Energy generation and management technologies are both essential to optimise energy efficiency when designing new buildings
CARTIF III is a new building that forms part of an applied research institute called the CARTIF Technology Centre based in Valladolid, Spain. This building is singular. In addition to displaying all of the characteristics of a highly energy efficient building, it has a system of data collection and monitoring for improving the optimal use of such facilities. Álvaro Corredera and Roberto Sanz, electronic industrial engineers from the energy division at the CARTIF Technology Centre, talk about how energy efficiency systems work and their applicability within the context of the European-funded project DIRECTION designed to study buildings with a low energy consumption.
Why is CARTIF III a model building of energy efficiency?
Roberto Sanz (RS): Cartif III was selected as a showcase for the European project called DIRECTION and was partially built with funds from this project. Different methodologies to improve energy efficiency were implemented along the construction of this building.
Álvaro Corredera (AC): This new building is innovative, both in terms of energy generation and energy management technologies.
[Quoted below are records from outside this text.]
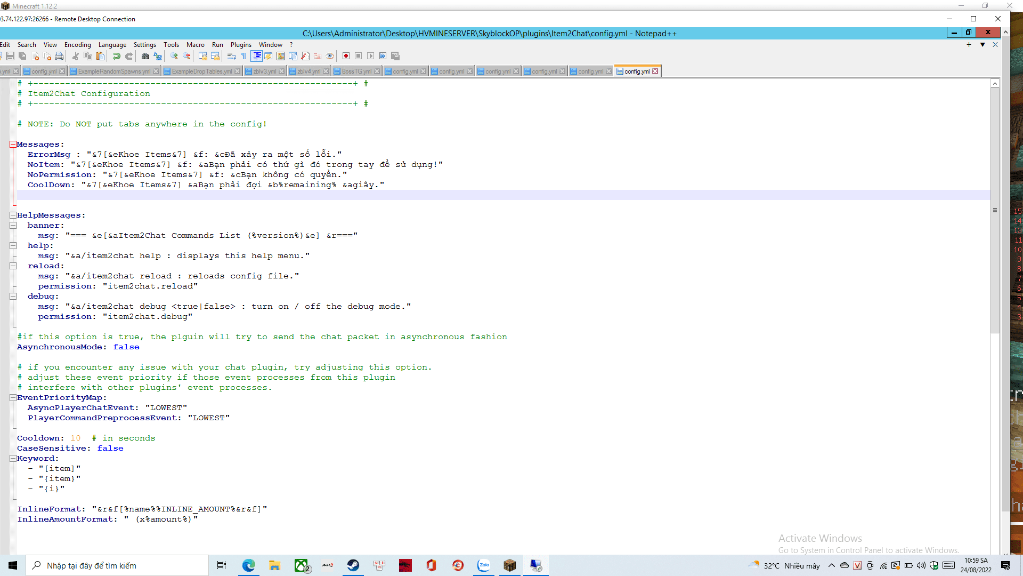Open the Encoding menu

tap(77, 45)
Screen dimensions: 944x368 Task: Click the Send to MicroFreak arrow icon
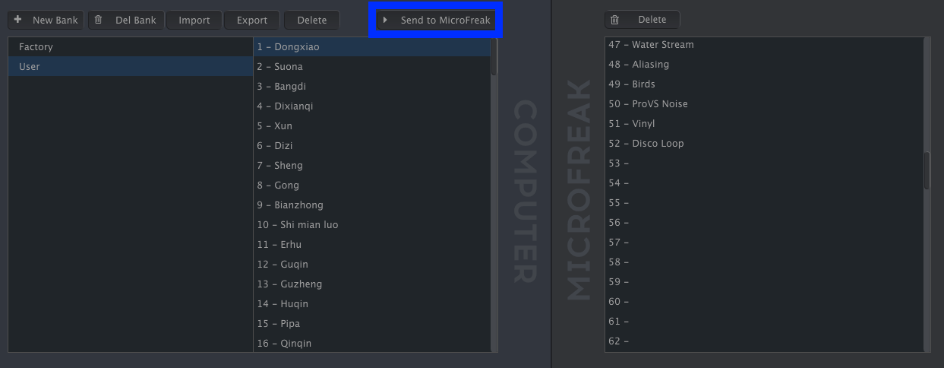pyautogui.click(x=386, y=20)
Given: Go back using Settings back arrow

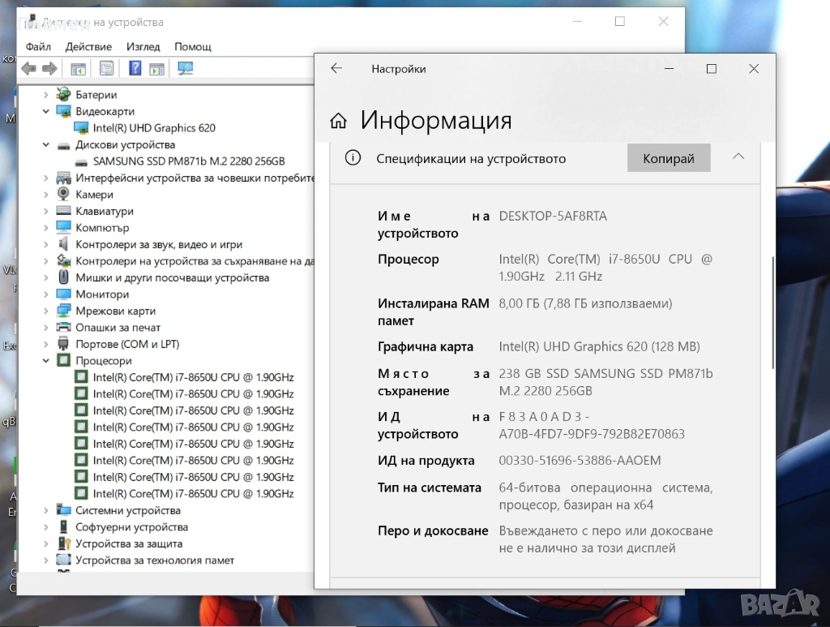Looking at the screenshot, I should click(x=336, y=69).
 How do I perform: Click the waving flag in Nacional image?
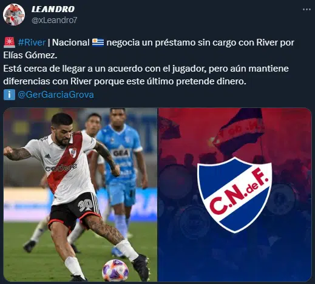[x=239, y=129]
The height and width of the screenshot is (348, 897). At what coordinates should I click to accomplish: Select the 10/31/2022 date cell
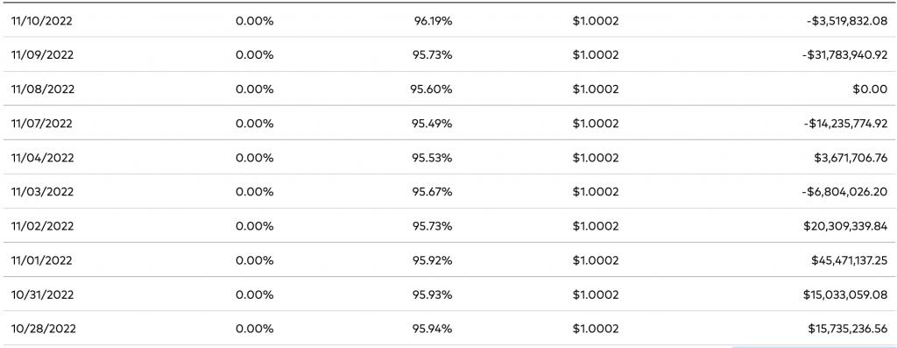point(42,295)
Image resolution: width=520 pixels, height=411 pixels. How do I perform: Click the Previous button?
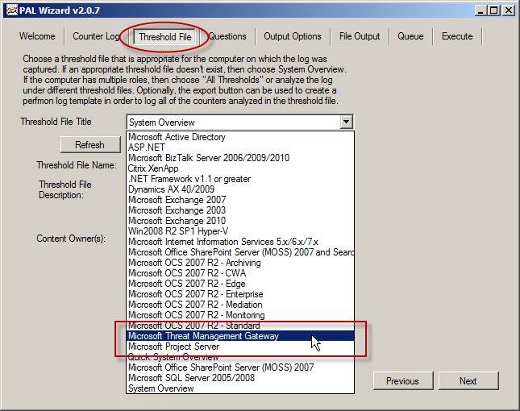[402, 381]
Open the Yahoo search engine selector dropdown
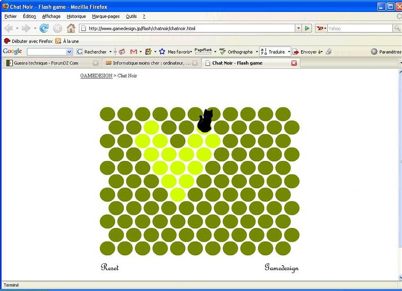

It features a 45-kilowatt photovoltaic system, a biomass boiler that caters to all areas of the building and a geothermal plant. Furthermore, it has an advanced and comprehensive control of all the systems of energy generation and distribution, such as lighting, occupancy and access control. It is also unique in that two-thirds of the building have an industrial use and the rest is devoted to office space; therefore catering to multiple needs.
What is so innovative about the monitoring devices and databases used to optimise energy efficiency?
RS: Monitoring devices give us a comprehensive and global control. In addition, we can also collect all the data about generation and energy distribution within the building facilities. Such monitoring allows us to control energy generation from all sources, including geothermal, solar, biomass, while also monitoring their use through lighting and even room occupation. This means that if an area is not occupied, the system can be switched off.
Through these control systems we have generated a database which contains nearly 1,300 different variables. We can now make fairly accurate simulations of how the building works. We can also optimise its installations and working system to reduce energy consumption.
How does such monitoring approach contribute to the overall aim of this research?
AC: The aim of the project is to demonstrate that such kind of low energy buildings can become a reality. Therefore, we are collecting and processing data from these demonstrator buildings. We can then use this data to calculate the parameters of energy consumption, so-called key performance indicators (KPI), and check whether the buildings have reached specific energy consumption targets. Ultimately, it can help check whether the building is working as anticipated.
What are the opportunities for future low energy buildings similar to the CARTIF III showcase?
AC: At first glance, a building like this seems pricey to any builder. But you have to consider the return you can make with savings in terms of building with these facilities, services and the level of control systems that we are developing.
RS: Having an industrial warehouse combined with office space is a fairly common construction. Future buildings of this type can have an energy-efficient building that allows big savings on the total energy consumption. In the case of the showcase, the expected energy consumption savings are around 84%.
The objective of the project is to make the primary energy consumption lower than 60 kWh/m2 per year. This, in turn, reduces CO2 emissions by 60 %. This approach may be applicable to other climates if the algorithms are tailored adequately.